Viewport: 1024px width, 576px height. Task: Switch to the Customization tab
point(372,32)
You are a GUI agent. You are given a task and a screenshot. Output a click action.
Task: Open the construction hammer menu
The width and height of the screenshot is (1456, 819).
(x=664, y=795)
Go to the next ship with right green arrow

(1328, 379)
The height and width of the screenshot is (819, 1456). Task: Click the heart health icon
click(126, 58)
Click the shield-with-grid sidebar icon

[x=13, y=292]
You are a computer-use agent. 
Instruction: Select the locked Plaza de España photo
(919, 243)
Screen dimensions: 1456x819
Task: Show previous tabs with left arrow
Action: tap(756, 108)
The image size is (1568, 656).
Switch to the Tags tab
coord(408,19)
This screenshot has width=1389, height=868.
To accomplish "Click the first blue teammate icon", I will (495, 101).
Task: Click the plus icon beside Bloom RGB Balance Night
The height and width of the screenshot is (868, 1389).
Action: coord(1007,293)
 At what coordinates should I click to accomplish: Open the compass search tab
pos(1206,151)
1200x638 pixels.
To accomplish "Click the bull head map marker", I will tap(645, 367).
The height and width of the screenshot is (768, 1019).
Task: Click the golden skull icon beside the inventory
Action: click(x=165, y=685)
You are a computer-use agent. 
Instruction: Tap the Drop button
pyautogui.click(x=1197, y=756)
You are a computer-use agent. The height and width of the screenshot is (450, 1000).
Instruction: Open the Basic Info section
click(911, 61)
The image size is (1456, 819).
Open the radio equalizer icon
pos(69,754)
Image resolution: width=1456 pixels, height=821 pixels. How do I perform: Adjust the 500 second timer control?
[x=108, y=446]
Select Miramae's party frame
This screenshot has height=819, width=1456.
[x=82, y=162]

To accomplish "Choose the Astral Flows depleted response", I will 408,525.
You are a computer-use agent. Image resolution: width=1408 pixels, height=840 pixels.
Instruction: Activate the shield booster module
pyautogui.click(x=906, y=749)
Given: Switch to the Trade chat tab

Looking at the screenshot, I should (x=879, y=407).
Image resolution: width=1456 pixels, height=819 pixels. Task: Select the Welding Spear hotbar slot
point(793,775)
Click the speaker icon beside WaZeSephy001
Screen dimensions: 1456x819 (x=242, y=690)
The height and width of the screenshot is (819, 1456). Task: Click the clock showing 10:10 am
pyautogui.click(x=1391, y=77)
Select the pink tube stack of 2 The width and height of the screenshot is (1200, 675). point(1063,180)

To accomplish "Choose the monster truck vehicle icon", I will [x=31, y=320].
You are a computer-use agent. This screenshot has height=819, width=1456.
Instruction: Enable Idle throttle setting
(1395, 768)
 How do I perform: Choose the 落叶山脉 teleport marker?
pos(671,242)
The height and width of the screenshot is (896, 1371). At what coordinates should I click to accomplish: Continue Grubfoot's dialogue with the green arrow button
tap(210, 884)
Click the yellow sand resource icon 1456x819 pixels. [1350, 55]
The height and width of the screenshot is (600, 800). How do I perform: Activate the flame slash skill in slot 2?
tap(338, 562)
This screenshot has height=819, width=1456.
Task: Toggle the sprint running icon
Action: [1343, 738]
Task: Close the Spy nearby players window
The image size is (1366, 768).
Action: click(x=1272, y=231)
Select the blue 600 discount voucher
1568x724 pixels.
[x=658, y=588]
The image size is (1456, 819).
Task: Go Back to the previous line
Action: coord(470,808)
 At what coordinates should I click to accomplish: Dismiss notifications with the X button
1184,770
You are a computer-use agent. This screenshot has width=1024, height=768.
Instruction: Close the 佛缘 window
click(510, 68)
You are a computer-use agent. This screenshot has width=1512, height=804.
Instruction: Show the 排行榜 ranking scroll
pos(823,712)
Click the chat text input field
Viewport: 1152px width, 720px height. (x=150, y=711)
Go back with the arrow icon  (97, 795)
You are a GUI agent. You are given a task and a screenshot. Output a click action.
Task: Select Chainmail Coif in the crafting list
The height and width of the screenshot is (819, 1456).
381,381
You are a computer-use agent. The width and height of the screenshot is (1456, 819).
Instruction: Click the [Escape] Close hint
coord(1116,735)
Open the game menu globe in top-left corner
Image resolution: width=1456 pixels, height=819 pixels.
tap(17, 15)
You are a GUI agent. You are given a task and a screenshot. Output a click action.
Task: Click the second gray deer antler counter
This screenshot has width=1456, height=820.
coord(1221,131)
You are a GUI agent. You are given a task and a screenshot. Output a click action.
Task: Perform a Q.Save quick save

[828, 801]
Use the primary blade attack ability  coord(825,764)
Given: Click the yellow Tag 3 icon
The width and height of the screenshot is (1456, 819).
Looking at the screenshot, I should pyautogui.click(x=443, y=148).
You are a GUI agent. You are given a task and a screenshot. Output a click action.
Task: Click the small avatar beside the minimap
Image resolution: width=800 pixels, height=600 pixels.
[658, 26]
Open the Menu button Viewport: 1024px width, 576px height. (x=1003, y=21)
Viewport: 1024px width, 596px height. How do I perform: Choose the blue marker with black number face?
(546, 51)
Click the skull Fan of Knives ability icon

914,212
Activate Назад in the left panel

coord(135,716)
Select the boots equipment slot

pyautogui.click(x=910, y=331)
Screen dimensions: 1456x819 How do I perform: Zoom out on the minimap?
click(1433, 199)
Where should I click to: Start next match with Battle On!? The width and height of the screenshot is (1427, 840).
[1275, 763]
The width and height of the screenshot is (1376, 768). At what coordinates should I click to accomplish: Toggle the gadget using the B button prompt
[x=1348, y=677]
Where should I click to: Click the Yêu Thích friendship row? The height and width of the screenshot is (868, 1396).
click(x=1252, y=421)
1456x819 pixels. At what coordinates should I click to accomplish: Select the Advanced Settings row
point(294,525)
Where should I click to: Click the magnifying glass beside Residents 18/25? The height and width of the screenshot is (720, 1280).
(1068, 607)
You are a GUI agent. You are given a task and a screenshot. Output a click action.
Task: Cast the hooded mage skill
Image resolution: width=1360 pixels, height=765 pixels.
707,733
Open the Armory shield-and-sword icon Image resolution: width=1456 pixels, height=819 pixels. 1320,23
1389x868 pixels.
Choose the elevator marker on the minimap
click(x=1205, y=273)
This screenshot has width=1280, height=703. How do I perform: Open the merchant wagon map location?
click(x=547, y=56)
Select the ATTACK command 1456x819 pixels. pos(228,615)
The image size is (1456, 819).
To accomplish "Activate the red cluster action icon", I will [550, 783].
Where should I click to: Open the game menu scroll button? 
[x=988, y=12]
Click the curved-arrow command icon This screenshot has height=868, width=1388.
########################################
Convert all the rows above into a Markdown table with the columns Number and Text, numbering each row in order and leaving out blank lines.

| Number | Text |
|---|---|
| 1 | Viewport: 1024px width, 576px height. Task: Switch to the Customization tab |
| 2 | point(372,32) |
| 3 | You are a GUI agent. You are given a task and a screenshot. Output a click action. |
| 4 | Task: Open the construction hammer menu |
| 5 | The width and height of the screenshot is (1456, 819). |
| 6 | (x=664, y=795) |
| 7 | Go to the next ship with right green arrow |
| 8 | (1328, 379) |
| 9 | The height and width of the screenshot is (819, 1456). Task: Click the heart health icon |
| 10 | click(126, 58) |
| 11 | Click the shield-with-grid sidebar icon |
| 12 | [x=13, y=292] |
| 13 | You are a computer-use agent.  |
| 14 | Instruction: Select the locked Plaza de España photo |
| 15 | (919, 243) |
| 16 | Screen dimensions: 1456x819 |
| 17 | Task: Show previous tabs with left arrow |
| 18 | Action: tap(756, 108) |
| 19 | The image size is (1568, 656). |
| 20 | Switch to the Tags tab |
| 21 | coord(408,19) |
| 22 | This screenshot has width=1389, height=868. |
| 23 | To accomplish "Click the first blue teammate icon", I will (495, 101). |
| 24 | Task: Click the plus icon beside Bloom RGB Balance Night |
| 25 | The height and width of the screenshot is (868, 1389). |
| 26 | Action: coord(1007,293) |
| 27 |  At what coordinates should I click to accomplish: Open the compass search tab |
| 28 | pos(1206,151) |
| 29 | 1200x638 pixels. |
| 30 | To accomplish "Click the bull head map marker", I will tap(645, 367). |
| 31 | The height and width of the screenshot is (768, 1019). |
| 32 | Task: Click the golden skull icon beside the inventory |
| 33 | Action: click(x=165, y=685) |
| 34 | You are a computer-use agent.  |
| 35 | Instruction: Tap the Drop button |
| 36 | pyautogui.click(x=1197, y=756) |
| 37 | You are a computer-use agent. The height and width of the screenshot is (450, 1000). |
| 38 | Instruction: Open the Basic Info section |
| 39 | click(911, 61) |
| 40 | The image size is (1456, 819). |
| 41 | Open the radio equalizer icon |
| 42 | pos(69,754) |
| 43 | Image resolution: width=1456 pixels, height=821 pixels. How do I perform: Adjust the 500 second timer control? |
| 44 | [x=108, y=446] |
| 45 | Select Miramae's party frame |
| 46 | This screenshot has height=819, width=1456. |
| 47 | [x=82, y=162] |
| 48 | To accomplish "Choose the Astral Flows depleted response", I will 408,525. |
| 49 | You are a computer-use agent. Image resolution: width=1408 pixels, height=840 pixels. |
| 50 | Instruction: Activate the shield booster module |
| 51 | pyautogui.click(x=906, y=749) |
| 52 | Given: Switch to the Trade chat tab |
| 53 | Looking at the screenshot, I should (x=879, y=407). |
| 54 | Image resolution: width=1456 pixels, height=819 pixels. Task: Select the Welding Spear hotbar slot |
| 55 | point(793,775) |
| 56 | Click the speaker icon beside WaZeSephy001 |
| 57 | Screen dimensions: 1456x819 (x=242, y=690) |
| 58 | The height and width of the screenshot is (819, 1456). Task: Click the clock showing 10:10 am |
| 59 | pyautogui.click(x=1391, y=77) |
| 60 | Select the pink tube stack of 2 The width and height of the screenshot is (1200, 675). point(1063,180) |
| 61 | To accomplish "Choose the monster truck vehicle icon", I will [x=31, y=320]. |
| 62 | You are a computer-use agent. This screenshot has height=819, width=1456. |
| 63 | Instruction: Enable Idle throttle setting |
| 64 | (1395, 768) |
| 65 |  How do I perform: Choose the 落叶山脉 teleport marker? |
| 66 | pos(671,242) |
| 67 | The height and width of the screenshot is (896, 1371). At what coordinates should I click to accomplish: Continue Grubfoot's dialogue with the green arrow button |
| 68 | tap(210, 884) |
| 69 | Click the yellow sand resource icon 1456x819 pixels. [1350, 55] |
| 70 | The height and width of the screenshot is (600, 800). How do I perform: Activate the flame slash skill in slot 2? |
| 71 | tap(338, 562) |
| 72 | This screenshot has height=819, width=1456. |
| 73 | Task: Toggle the sprint running icon |
| 74 | Action: [1343, 738] |
| 75 | Task: Close the Spy nearby players window |
| 76 | The image size is (1366, 768). |
| 77 | Action: click(x=1272, y=231) |
| 78 | Select the blue 600 discount voucher |
| 79 | 1568x724 pixels. |
| 80 | [x=658, y=588] |
| 81 | The image size is (1456, 819). |
| 82 | Task: Go Back to the previous line |
| 83 | Action: coord(470,808) |
| 84 |  At what coordinates should I click to accomplish: Dismiss notifications with the X button |
| 85 | 1184,770 |
| 86 | You are a computer-use agent. This screenshot has width=1024, height=768. |
| 87 | Instruction: Close the 佛缘 window |
| 88 | click(510, 68) |
| 89 | You are a computer-use agent. This screenshot has width=1512, height=804. |
| 90 | Instruction: Show the 排行榜 ranking scroll |
| 91 | pos(823,712) |
| 92 | Click the chat text input field |
| 93 | Viewport: 1152px width, 720px height. (x=150, y=711) |
| 94 | Go back with the arrow icon  (97, 795) |
| 95 | You are a GUI agent. You are given a task and a screenshot. Output a click action. |
| 96 | Task: Select Chainmail Coif in the crafting list |
| 97 | The height and width of the screenshot is (819, 1456). |
| 98 | 381,381 |
| 99 | You are a computer-use agent. The width and height of the screenshot is (1456, 819). |
| 100 | Instruction: Click the [Escape] Close hint |
| 101 | coord(1116,735) |
| 102 | Open the game menu globe in top-left corner |
| 103 | Image resolution: width=1456 pixels, height=819 pixels. |
| 104 | tap(17, 15) |
| 105 | You are a GUI agent. You are given a task and a screenshot. Output a click action. |
| 106 | Task: Click the second gray deer antler counter |
| 107 | This screenshot has width=1456, height=820. |
| 108 | coord(1221,131) |
| 109 | You are a GUI agent. You are given a task and a screenshot. Output a click action. |
| 110 | Task: Perform a Q.Save quick save |
| 111 | [828, 801] |
| 112 | Use the primary blade attack ability  coord(825,764) |
| 113 | Given: Click the yellow Tag 3 icon |
| 114 | The width and height of the screenshot is (1456, 819). |
| 115 | Looking at the screenshot, I should pyautogui.click(x=443, y=148). |
| 116 | You are a GUI agent. You are given a task and a screenshot. Output a click action. |
| 117 | Task: Click the small avatar beside the minimap |
| 118 | Image resolution: width=800 pixels, height=600 pixels. |
| 119 | [658, 26] |
| 120 | Open the Menu button Viewport: 1024px width, 576px height. (x=1003, y=21) |
| 121 | Viewport: 1024px width, 596px height. How do I perform: Choose the blue marker with black number face? |
| 122 | (546, 51) |
| 123 | Click the skull Fan of Knives ability icon |
| 124 | 914,212 |
| 125 | Activate Назад in the left panel |
| 126 | coord(135,716) |
| 127 | Select the boots equipment slot |
| 128 | pyautogui.click(x=910, y=331) |
| 129 | Screen dimensions: 1456x819 How do I perform: Zoom out on the minimap? |
| 130 | click(1433, 199) |
| 131 | Where should I click to: Start next match with Battle On!? The width and height of the screenshot is (1427, 840). |
| 132 | [1275, 763] |
| 133 | The width and height of the screenshot is (1376, 768). At what coordinates should I click to accomplish: Toggle the gadget using the B button prompt |
| 134 | [x=1348, y=677] |
| 135 | Where should I click to: Click the Yêu Thích friendship row? The height and width of the screenshot is (868, 1396). |
| 136 | click(x=1252, y=421) |
| 137 | 1456x819 pixels. At what coordinates should I click to accomplish: Select the Advanced Settings row |
| 138 | point(294,525) |
| 139 | Where should I click to: Click the magnifying glass beside Residents 18/25? The height and width of the screenshot is (720, 1280). |
| 140 | (1068, 607) |
| 141 | You are a GUI agent. You are given a task and a screenshot. Output a click action. |
| 142 | Task: Cast the hooded mage skill |
| 143 | Image resolution: width=1360 pixels, height=765 pixels. |
| 144 | 707,733 |
| 145 | Open the Armory shield-and-sword icon Image resolution: width=1456 pixels, height=819 pixels. 1320,23 |
| 146 | 1389x868 pixels. |
| 147 | Choose the elevator marker on the minimap |
| 148 | click(x=1205, y=273) |
| 149 | This screenshot has width=1280, height=703. How do I perform: Open the merchant wagon map location? |
| 150 | click(x=547, y=56) |
| 151 | Select the ATTACK command 1456x819 pixels. pos(228,615) |
| 152 | The image size is (1456, 819). |
| 153 | To accomplish "Activate the red cluster action icon", I will [550, 783]. |
| 154 | Where should I click to: Open the game menu scroll button?  |
| 155 | [x=988, y=12] |
| 156 | Click the curved-arrow command icon This screenshot has height=868, width=1388. |